Doch wie so oft im Leben steht der Natur ein harter Konkurrent gegenüber, vor allem in Deutschland: die Bürokratie. Sie kann einem schon das Leben vermiesen, wenn man einfach nur atmet. Aber wenn man schwanger ist, dann geht die Post erst richtig ab – vor allem, wenn man mit dem Vater des Babys nicht verheiratet ist.

Was man als Schwangere beantragen muss (in Kürze):

  • Vaterschaftsanerkennung
  • Sorgerechtserklärung
  • Geburtsurkunde
  • das Kind bei der Stadt melden
  • Kindergeld
  • Mutterschaftsgeld
  • Krankenversicherung für das Baby
  • Elterngeld
  • Elternzeit
  • ggf. Staatsangehörigkeit des Babys
  • eine Hebamme suchen
  • ein Krankenhaus (oder Geburtshaus) kontaktieren
  • für einen Geburtsvorbereitungskurs anmelden

Ich glaube das war's. Ich hoffe es zumindest sehr. Mit Herz und Verstand.

Sinken die Geburtenzahlen, weil sich potentielle Eltern den Bürokratie-Quatsch ersparen wollen?

Wenn ich mir diese Liste ansehe, wird mir schwindelig. Mir drängt sich der Gedanke auf, dass die Geburtenzahlen in den letzten Jahrzehnten nur deshalb zurückgegangen sind, weil sich potentielle Eltern den ganzen Bürokratie-Quatsch ersparen wollen.

Versteht mich nicht falsch, ich bin dankbar dafür, in einem Land zu leben, in dem man quasi ein Geburtsrecht auf eine Hebammenbetreuung hat (bloß scheitert es an der Umsetzung, dazu in einer weiteren Kolumne bald mehr). Ich finde es großartig, dass Deutschland Kindergeld, Mutterschaftsgeld und ggf. auch Elterngeld zur finanziellen Unterstützung seiner jüngsten Bürger bereithält.
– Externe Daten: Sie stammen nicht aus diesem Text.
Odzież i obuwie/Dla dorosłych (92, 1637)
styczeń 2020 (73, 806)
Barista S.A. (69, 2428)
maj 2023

Und es ist auch toll, dass wir in einem dermaßen freien Land leben, dass wir unverheiratet Kinder bekommen können, ohne dafür auf dem Scheiterhaufen zu landen.

Das Problem ist ja nicht das Angebot. Sondern die katastrophale Umsetzung desselbigen!

Der Staat legt mir Steine in den Weg. Also eher Brocken. Manchmal auch Felsen.

Als werdende Mutter habe ich das Gefühl, vom Staat Steine in den Weg gelegt zu bekommen. Oder besser gesagt: Brocken. Manchmal sogar auch Felsen. Man könnte meinen, Deutschland hasst unverheiratete Eltern.

Man fühlt sich verloren in dem irrsinnigen Labyrinth der Bürokratie. Für jeden einzelnen Antrag, den man stellen muss, ist eine andere Behörde zuständig. Und davon gibt es gerade in Deutschland sehr, sehr viele.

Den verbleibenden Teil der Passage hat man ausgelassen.